Task: In the entries that follow, the line with "Viewport: 723px width, 1568px height." opens the range and the line with "The height and width of the screenshot is (367, 960)." closes it; repeat that range exactly, both lines included.
Extracted material START
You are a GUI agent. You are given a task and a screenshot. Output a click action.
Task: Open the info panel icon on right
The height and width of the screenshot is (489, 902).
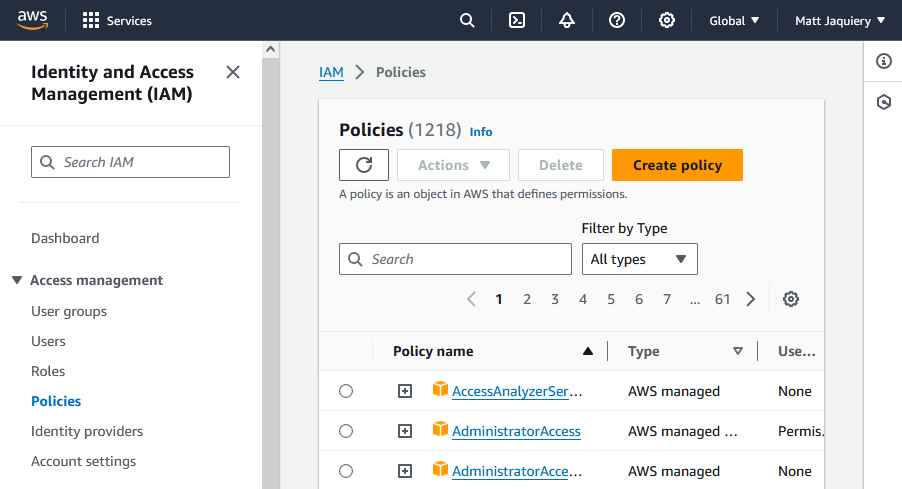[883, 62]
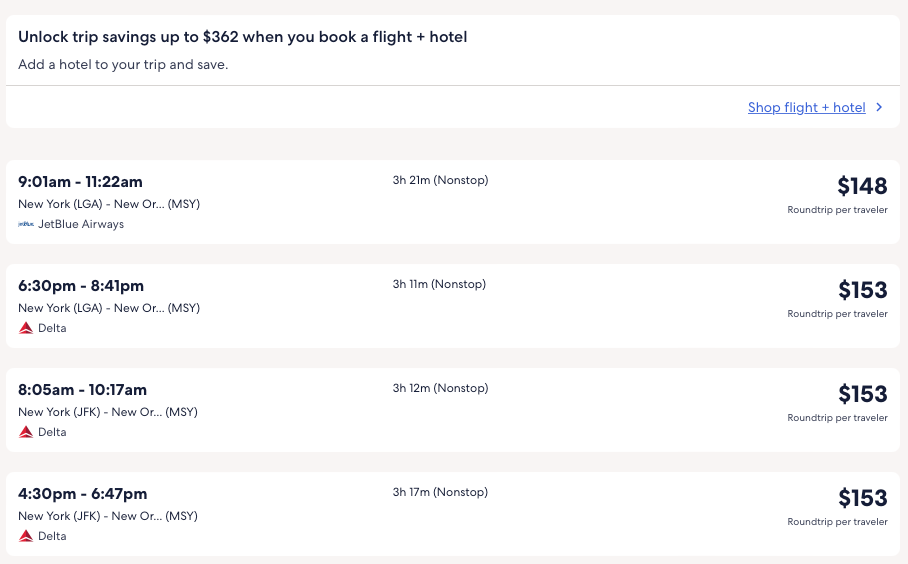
Extracted material END
Extracted material START
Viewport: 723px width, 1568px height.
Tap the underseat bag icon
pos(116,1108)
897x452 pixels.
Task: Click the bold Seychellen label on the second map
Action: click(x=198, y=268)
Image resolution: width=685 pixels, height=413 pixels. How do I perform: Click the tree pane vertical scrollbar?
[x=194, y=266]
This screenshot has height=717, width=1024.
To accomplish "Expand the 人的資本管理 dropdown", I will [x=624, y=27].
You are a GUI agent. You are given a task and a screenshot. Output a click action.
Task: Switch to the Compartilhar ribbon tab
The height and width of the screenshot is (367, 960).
Extracted material END
Exercise response:
Viewport: 723px width, 1568px height.
Tap the underseat bag icon
pos(116,1108)
897x452 pixels.
Task: Click the bold Seychellen label on the second map
Action: click(x=198, y=268)
Image resolution: width=685 pixels, height=413 pixels. How do I perform: Click the tree pane vertical scrollbar?
[x=194, y=266]
This screenshot has height=717, width=1024.
To accomplish "Expand the 人的資本管理 dropdown", I will [x=624, y=27].
You are a GUI agent. You are given a task and a screenshot. Output a click action.
Task: Switch to the Compartilhar ribbon tab
The height and width of the screenshot is (367, 960).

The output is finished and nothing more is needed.